Set tasks:
• A. According to the pygmy goat toys thread below, why is the half-buried tractor trailer tire useful to the goats?
• B. Extend the forum thread on toys for pygmy goats below by writing what comes after its last post.

Text provided:
»»

# Toys for pygmy goats



## Deane marine (Jul 9, 2011)

Hi I have 2 Pygmy goats and I need idea on toys please all I have is some big logs at mo


----------



## liz (Oct 5, 2007)

I have a big dirt pile as well as a tractor trailer tire buried upright, half in the ground...they jump on it as well as go through the center of it to scratch themselves....childrens playschool type outdoor toys work great too.


----------



## naturalgoats (Jan 3, 2011)

make a toy out of string threaded through little blocks of wood alternated with carrots. apply molasses and hang in such a way that it is higher than their heads and swings around....


----------



## Randi (Apr 22, 2011)

We got a Tykes sliding board from Free Cycle, some old tires, Bean Bag Chairs and a papasan chair that used to belong to the cat.


----------



## Jessaba (May 13, 2010)

we just built a small bridge and ramp for them to go up and down...anything for them to jump on they love!

««

Dataset extract:
»»

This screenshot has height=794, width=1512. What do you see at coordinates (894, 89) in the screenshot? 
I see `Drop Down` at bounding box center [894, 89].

««

Answers in order:
• A. The tire is buried upright, half in the ground, so the goats can jump on it. They also go through its center to scratch themselves.

• B.
----------



## Frosty1 (Jul 12, 2011)

You know those spools that Lowe's puts wire on? The huge ones? Take one of those and set it upright and put a piece of plywood on top of it. They love climbing on it.


----------



## Deane marine (Jul 9, 2011)

I got a big wooden spool for wire for them a a old sea boy they should like them :thumb:


----------



## myanjelicgirlz (Jul 19, 2011)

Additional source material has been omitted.